Re: rsync feature suggestion

2003-01-07 Thread Justin Banks
Dave Dykstra wrote
> What Hadmut wants is the oft-requested and discussed "files-from" option
> that I once offered to write but haven't been able to get to.  Andy Schor
> in http://lists.samba.org/pipermail/rsync/2001-November/005272.html posted
> a patch for something similar but it only worked when the sender was on the
> local machine and not when it was remote (among other issues).  I don't
> believe you've posted your patch, Justin; does your "files-from" directly
> contain the list of files to send and skip the recursive traversal?  If so,
> I don't see the point of having rsync have the extra regex options you
> mention because those could all be done by external greps that pre-process
> the file list.

Mine is also victim to the "sender on the local machine" problem, although 
that could be easily rectified.

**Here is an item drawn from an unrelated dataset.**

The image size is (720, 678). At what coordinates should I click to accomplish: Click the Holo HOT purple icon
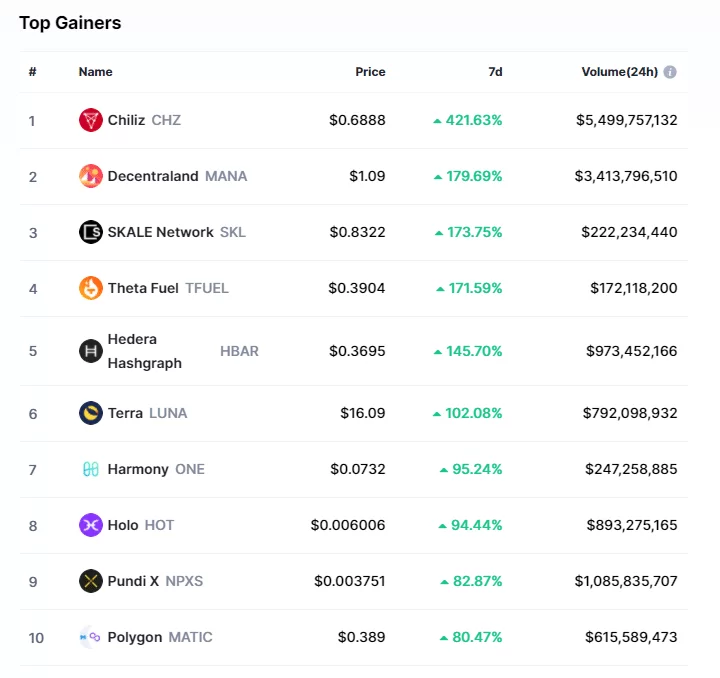pos(91,525)
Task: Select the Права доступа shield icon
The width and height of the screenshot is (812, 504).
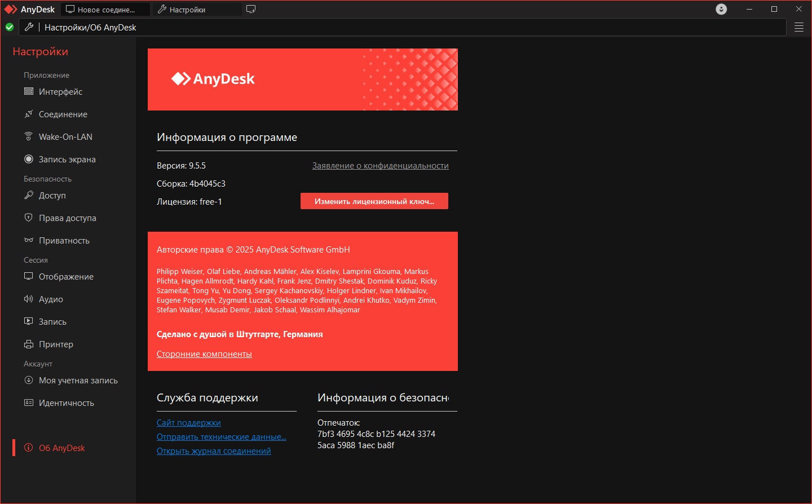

By default, my files-from doesn't do any
recursive processing, but you can control this on a per-file basis within
the list of filenames. Here's an example :

/a/file
/another/file
/some/directory
/some/other/directory 1

would recurse on /some/other/directory but nothing else. I also made the list
of files base-64 encoded to avoid some obvious problems, and it works with
all filenames (ascii, UTF-N).

-justinb

-- 
To unsubscribe or change options: http://lists.samba.org/mailman/listinfo/rsync
Before posting, read: http://www.tuxedo.org/~esr/faqs/smart-questions.html



Re: rsync feature suggestion

2003-01-07 Thread Dave Dykstra
What Hadmut wants is the oft-requested and discussed "files-from" option
that I once offered to write but haven't been able to get to.  Andy Schor
in http://lists.samba.org/pipermail/rsync/2001-November/005272.html posted
a patch for something similar but it only worked when the sender was on the
local machine and not when it was remote (among other issues).  I don't
believe you've posted your patch, Justin; does your "files-from" directly
contain the list of files to send and skip the recursive traversal?  If so,
I don't see the point of having rsync have the extra regex options you
mention because those could all be done by external greps that pre-process
the file list.

- Dave


On Fri, Jan 03, 2003 at 11:51:05AM -0600, Justin Banks wrote:
> Max Bowsher wrote
> > Hadmut Danisch wrote:
> > > I'd like to suggest a new feature to rsync.
> > 
> > > I am mirroring a debian archive, but unfortunately,
> > > debian mixes all files of several distributions in a
> > > subtree /pool. There is no way to select only the files
> > > of a certain distribution through a simple exclude/include
> > > expression.
> > >
> > > There is a tool called debmirror, which first downloads
> > > the distribution index files, extracts all the filenames/paths
> > > of the files needed and then calls rsync for every single file.
> > > Thats certainly not useful, especially since rsync shows the
> > > servers motd for every single file.
> > 
> > I was about to suggest:
> > $ rsync --include-from=list-file --exclude=\*
> > but of course that will exclude the parent directories of files you want,
> > causing them to be ignored.
> > 
> > This might work:
> > $ rsync --include-from=list-file --include=\*\*/ --exclude=\*
> > 
> > although it will mirror the entire directory structure (but not unspecified
> > files).
> > 
> > Probably, rsync should be taught that: "If I explicitly include a file, look
> > for it explicitly, even if I've excluded a parent directory."
> 
> Not too long ago, I modified/mangled rsync to do
> 
> rsync --files-from /some/file --include-regexes /some/regular/expressions \
>   --exclude-regexes /some/regular/expressions
> 
> 
> such that all the files in /some/file would be sent iff they matched the
> posix regexes in --include-regexes and didn't match the ones in 
> --exclude-regexes (if present).
> 
> I don't have a wide variety of platforms to test it on, but it worked okay
> on linux, solaris, and irix.
> 
> -justinb 
-- 
To unsubscribe or change options: http://lists.samba.org/mailman/listinfo/rsync
Before posting, read: http://www.tuxedo.org/~esr/faqs/smart-questions.html



Re: rsync feature suggestion

2003-01-03 Thread Hadmut Danisch
Hi,

I just sent an answer to Edward's similar suggestion to the list.

regards
Hadmut

-- 
To unsubscribe or change options: http://lists.samba.org/mailman/listinfo/rsync
Before posting, read: http://www.tuxedo.org/~esr/faqs/smart-questions.html



Re: rsync feature suggestion

2003-01-03 Thread Hadmut Danisch
On Fri, Jan 03, 2003 at 11:28:37AM -0600, Edward King wrote:
> Might it be possible to take the file list that you want to feed to 
> rsync and turn it into an rsync.conf file?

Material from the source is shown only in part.